EXERCISE INPUT:
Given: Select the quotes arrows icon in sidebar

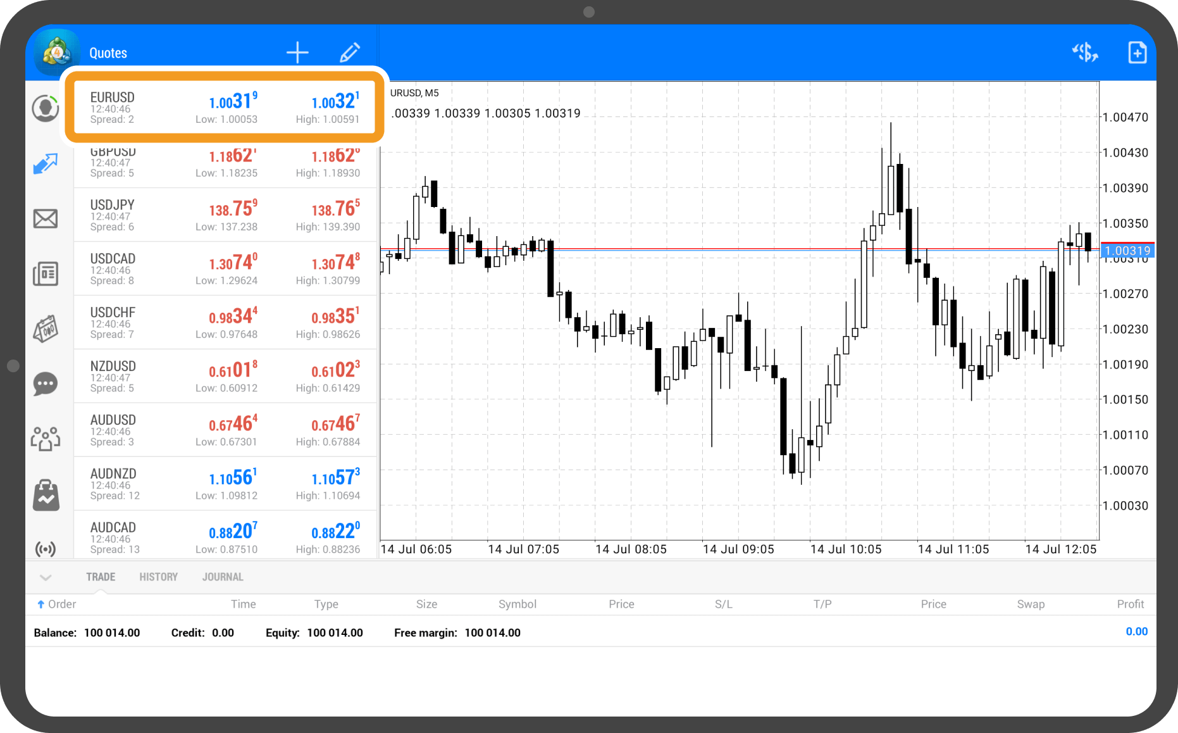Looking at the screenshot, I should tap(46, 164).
--
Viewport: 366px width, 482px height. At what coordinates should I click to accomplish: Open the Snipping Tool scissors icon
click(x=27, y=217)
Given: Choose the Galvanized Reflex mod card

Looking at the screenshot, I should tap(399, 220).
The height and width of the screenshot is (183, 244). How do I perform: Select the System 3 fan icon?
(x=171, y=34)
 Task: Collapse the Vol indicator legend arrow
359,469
...
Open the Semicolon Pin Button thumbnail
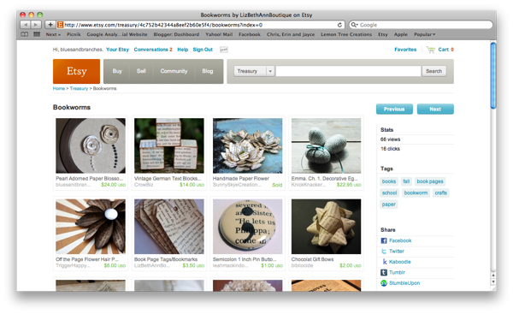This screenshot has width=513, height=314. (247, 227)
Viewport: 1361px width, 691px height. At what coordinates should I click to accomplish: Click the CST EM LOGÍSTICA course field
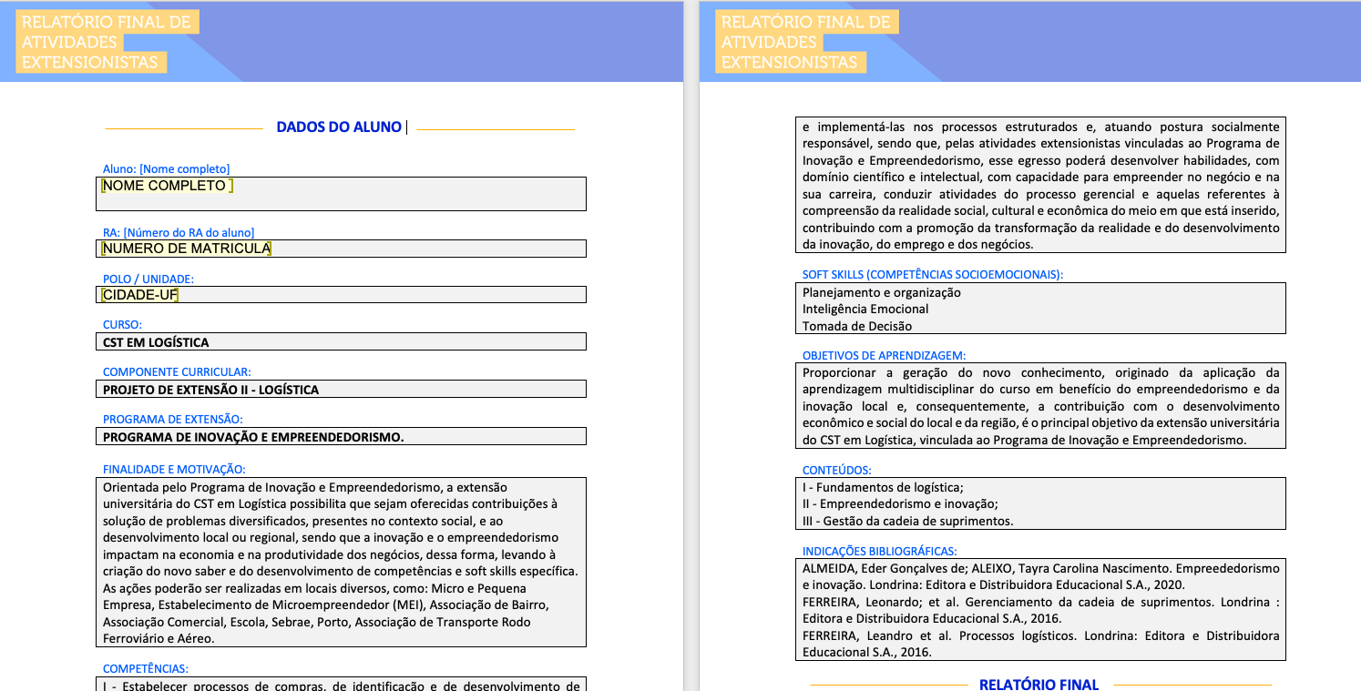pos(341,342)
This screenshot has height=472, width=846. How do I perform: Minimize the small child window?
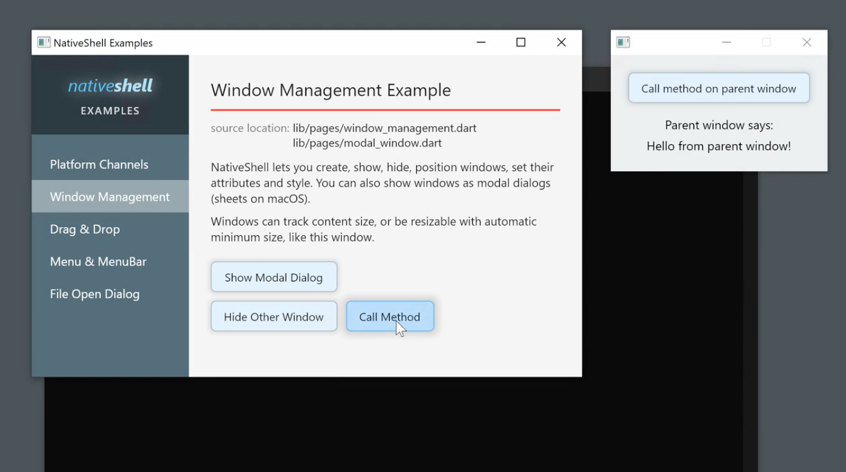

WORK REQUIRED: The lines to set down run from the line with "Viewport: 1361px width, 691px" up to and including the line with "This screenshot has height=472, width=846." in the entries above. Reproduce them exactly, with no pictures.

WRITTEN RESPONSE:
Viewport: 1361px width, 691px height. At what coordinates should I click to accomplish: Click the CST EM LOGÍSTICA course field
pos(341,342)
This screenshot has height=472, width=846. How do I perform: Minimize the small child window?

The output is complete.